*Work to be completed*
In the lines below, the string "dimensions" may appear; say how many lines hold it and give nothing more.

(Data to use)

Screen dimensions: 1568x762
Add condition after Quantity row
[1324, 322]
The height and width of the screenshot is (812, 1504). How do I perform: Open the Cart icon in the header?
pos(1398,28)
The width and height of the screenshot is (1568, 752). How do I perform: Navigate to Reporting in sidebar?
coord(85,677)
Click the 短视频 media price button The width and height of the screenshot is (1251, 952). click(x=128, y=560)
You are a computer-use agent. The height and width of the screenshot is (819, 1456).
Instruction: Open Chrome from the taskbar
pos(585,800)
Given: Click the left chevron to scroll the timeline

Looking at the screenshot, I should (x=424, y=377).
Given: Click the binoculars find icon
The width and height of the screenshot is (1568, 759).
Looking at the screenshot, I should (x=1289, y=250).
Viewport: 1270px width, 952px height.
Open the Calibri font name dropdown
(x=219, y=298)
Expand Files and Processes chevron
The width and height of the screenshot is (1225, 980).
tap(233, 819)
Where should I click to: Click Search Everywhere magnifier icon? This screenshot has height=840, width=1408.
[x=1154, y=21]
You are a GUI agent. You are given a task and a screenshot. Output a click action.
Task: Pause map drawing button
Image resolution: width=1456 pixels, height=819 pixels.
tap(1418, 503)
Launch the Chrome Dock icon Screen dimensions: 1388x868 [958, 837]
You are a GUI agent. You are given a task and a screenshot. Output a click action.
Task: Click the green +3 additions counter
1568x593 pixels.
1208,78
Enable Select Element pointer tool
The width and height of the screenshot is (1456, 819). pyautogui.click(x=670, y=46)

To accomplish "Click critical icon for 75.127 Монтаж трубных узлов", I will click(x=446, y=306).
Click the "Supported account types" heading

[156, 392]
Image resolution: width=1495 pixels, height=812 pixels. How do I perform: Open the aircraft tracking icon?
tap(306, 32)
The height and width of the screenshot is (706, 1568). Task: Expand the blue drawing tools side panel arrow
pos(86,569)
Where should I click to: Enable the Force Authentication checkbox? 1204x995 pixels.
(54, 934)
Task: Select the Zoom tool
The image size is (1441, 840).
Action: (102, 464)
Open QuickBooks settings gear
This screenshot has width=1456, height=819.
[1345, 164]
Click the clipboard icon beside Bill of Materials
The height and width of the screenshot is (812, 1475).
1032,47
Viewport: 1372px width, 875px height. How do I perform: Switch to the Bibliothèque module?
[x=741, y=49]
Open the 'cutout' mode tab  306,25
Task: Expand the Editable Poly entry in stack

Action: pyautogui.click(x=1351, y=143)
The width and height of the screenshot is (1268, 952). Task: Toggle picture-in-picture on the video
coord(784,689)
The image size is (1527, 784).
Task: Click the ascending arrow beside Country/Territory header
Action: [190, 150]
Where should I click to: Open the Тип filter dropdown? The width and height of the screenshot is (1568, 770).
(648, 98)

(End Data to use)

*Task solution*
2